In my math textbook, I found the following problem.
Given an $n$-dimensional vector space $V$ over a field $\mathbb{K},$ consider a nonzero map $f : V \times V \times \cdots \times V \rightarrow \mathbb{K}$ that is multilinear map for all integers $k \geq 2,$ where $k$ is the number of copies of $V$ in the product.
a.) What values can $k$ take?
b.) Prove that $f$ is not $\mathbb K$-linear.
What I'm generally confused about is what the problems ask.

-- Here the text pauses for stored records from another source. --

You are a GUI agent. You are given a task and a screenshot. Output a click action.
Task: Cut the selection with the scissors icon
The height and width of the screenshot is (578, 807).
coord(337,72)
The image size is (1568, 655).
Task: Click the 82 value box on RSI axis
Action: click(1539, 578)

If I pick a basis $B = \{v_1, \dots, v_n\}$ for each copy of $V,$ then I get $f(v_{1_{N_1}}, \dots, v_{k_{N_k}}) = C_{N_1 N_2 \cdots N_k}$ is a constant for one of the $n^k$ possible $k$-tuples of basis vectors, where $N_1, N_2, \dots, N_k \in \{1, 2, \dots ,n\}.$
So, as for a.), can't $k$ just take any value in $\mathbb{N}$?
As for b.), this is a multilinear map, which means it's linear in each argument separately, so is it not linear by virtue of having more than one argument?
a) Yes, $k$ can be any positive integer.
On the other hand, if $f$ is also assumed to be alternating (gives $0$ whenever two of its arguments are equal), then $k$ must be at most $n=\dim V$.
b) We have $f(2v_1,2v_2,\dots)=2^kf(v_1,v_2,\dots)$ whereas if $f$ were linear, we should get $f(2v_1,2v_2,\dots)=2f(v_1,v_2,\dots)$.
At least for the case when characteristic of $\Bbb K$ is $0$, this proves that $k$ must be $1$ (or $f$ must be constant $0$).